Le choix des thèmes de ces chansons ?
« Une chanson, «Le blues du serpent », est inspirée d'un bluesman des années 30 qui se baladait entre Memphis, la nouvelle Orléans et le delta de la rivière Yazoo. « Kong long » et « Quelque chose, noir » sont un peu plus sociales, politiques. »

Elles m'ont rappelé les événements d'actuafité, c'est voulu non ?
« Ça a été écrit un peu en réaction aux événements de Pékin après cette formidable bouffée d'espoir et le retour du bâton. J'ai eu envie d'écrire des trucs un peu sociaux avec mes mots à moi et ma façon de dire. C'est difficile de s'impliquer, ce n'est pas vraiment mon truc les chansons à message, mais j.avais envie de faire ça. C'est tellement insupportable... Puis il ya aussi une chanson un peu décadente sur les amours enlacés et en lacets. Et puis dans l'album se cachent aussi quelques petites plaisanteries... En fait, j'ai l'impression que c'est un concentré de tout ce qu'on avait toujours voulu dire musicalement et au point de vue textes, mais peut-être n'étions-nous pas assez murs jusqu'à présent. Nous sommes assez fier de cet album... J'ai même payé mon tribut à la Bretagne avec un refrain en Gaellique... »

Elle est toujours présente en toi la Bretagne ?
« C'est vraiment une terre magique, une terre ensorcelée et pour nous l'enchanteur Merlin dort toujours à Valmorgis... »

Et le folk-rock des années 70 ?
« Dans la démarche je trouvais ça très bien mais insupportable à écouter. Ça m'a plutôt touché par réaction. Est-ce la vision de la Bretagne réelle ou fantasmée ? Enfin, on sent tous notre Bretagne différemment. »

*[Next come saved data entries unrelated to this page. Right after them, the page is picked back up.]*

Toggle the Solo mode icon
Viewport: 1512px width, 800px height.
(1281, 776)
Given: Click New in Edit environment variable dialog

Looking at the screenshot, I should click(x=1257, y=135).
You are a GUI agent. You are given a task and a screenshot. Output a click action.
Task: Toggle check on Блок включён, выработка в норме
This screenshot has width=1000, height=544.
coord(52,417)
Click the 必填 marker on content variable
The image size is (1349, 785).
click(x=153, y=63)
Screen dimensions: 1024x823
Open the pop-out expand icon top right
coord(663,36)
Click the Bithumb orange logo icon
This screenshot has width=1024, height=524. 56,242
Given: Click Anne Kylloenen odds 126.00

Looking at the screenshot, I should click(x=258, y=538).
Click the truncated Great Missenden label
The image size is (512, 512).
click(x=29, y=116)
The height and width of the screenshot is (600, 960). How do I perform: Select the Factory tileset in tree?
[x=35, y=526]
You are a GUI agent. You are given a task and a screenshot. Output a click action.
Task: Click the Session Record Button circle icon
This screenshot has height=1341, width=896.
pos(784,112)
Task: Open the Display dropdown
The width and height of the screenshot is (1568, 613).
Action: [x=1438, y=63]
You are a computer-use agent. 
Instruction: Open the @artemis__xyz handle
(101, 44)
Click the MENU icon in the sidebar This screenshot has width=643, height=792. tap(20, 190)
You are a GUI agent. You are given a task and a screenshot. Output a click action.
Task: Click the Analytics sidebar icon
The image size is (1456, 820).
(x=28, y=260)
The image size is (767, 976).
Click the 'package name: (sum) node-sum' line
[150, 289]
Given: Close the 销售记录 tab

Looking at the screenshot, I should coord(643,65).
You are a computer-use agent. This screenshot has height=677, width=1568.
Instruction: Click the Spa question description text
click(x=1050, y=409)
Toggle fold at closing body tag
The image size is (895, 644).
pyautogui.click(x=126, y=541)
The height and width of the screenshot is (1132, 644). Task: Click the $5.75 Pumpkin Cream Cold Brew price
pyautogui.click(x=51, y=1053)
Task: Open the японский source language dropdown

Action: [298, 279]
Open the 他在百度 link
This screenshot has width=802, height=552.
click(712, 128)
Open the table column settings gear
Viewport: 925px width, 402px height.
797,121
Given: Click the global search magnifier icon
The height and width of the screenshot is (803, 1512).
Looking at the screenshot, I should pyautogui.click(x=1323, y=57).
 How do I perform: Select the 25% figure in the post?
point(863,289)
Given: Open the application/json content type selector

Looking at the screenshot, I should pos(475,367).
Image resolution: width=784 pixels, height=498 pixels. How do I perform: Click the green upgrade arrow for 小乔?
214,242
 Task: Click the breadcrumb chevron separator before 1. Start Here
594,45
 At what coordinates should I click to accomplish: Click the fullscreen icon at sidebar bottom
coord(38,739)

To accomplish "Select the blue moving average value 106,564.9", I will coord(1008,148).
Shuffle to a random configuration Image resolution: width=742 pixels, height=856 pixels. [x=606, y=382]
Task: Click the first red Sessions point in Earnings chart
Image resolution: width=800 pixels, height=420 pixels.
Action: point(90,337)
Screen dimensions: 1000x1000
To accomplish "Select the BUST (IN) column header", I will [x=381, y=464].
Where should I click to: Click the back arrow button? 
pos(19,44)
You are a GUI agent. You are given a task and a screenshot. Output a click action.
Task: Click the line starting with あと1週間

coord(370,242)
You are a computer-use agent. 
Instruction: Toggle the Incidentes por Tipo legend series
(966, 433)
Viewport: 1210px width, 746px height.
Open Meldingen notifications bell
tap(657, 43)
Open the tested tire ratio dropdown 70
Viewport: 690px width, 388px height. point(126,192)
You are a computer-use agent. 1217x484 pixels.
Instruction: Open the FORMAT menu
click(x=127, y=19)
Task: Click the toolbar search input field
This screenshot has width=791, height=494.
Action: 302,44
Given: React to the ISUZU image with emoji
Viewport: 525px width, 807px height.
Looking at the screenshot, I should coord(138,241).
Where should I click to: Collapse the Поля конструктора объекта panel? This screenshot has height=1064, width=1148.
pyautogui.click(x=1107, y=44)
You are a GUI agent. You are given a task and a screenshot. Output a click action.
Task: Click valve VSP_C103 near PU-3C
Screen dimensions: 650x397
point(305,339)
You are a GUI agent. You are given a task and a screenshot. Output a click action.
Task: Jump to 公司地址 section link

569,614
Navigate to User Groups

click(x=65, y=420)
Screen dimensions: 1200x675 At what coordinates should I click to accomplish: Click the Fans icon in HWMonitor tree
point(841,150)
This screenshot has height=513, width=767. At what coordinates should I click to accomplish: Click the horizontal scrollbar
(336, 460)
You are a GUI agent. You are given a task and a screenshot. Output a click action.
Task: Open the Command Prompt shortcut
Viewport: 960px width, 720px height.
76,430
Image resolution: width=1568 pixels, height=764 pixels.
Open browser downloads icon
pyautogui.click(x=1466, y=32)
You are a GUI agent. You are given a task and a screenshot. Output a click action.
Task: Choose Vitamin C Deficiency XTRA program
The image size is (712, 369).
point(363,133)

Marc Seberg dans la scène rock actuelle ?
« En France, j'ai l'impression qu'on est un peu à part de tout ce qui se passe. Mais ce qui est bien, c'est qu'il y a une grande diversité, ça bouge beaucoup en province ; le rock est arrivé à une espèce de maturité musicale qu'il n'avait pas. Avant c'était une adaptation française de ce qui se passait dans les pays anglo-saxons. Maintenant c'est tout autre chose. »

Sortie donc d'un grand album et également du song-book de Marc Seberg « Lignes de fuite » qui regroupe les quatre albums et de nombreux écrits et photos. Beaucoup de dates de concerts... et si 90 était l'année Marc Seberg ? Pour la petite histoire, Philippe Pascal écoute Nick Cave, The The et Lou Reed, mais ça, c'est les amours... Quant au coup de foudre littéraire c'est, primo Levi et les Neurones romantiques américains (science-fiction). En peinture, il y a dix ans il aimait beaucoup les symbolistes (Kokochka et Munch), mais maintenant il se tourne vers les graveurs parisiens du siècle dernier...
« Les goûts changent la trentaie est un cap... bizarre.»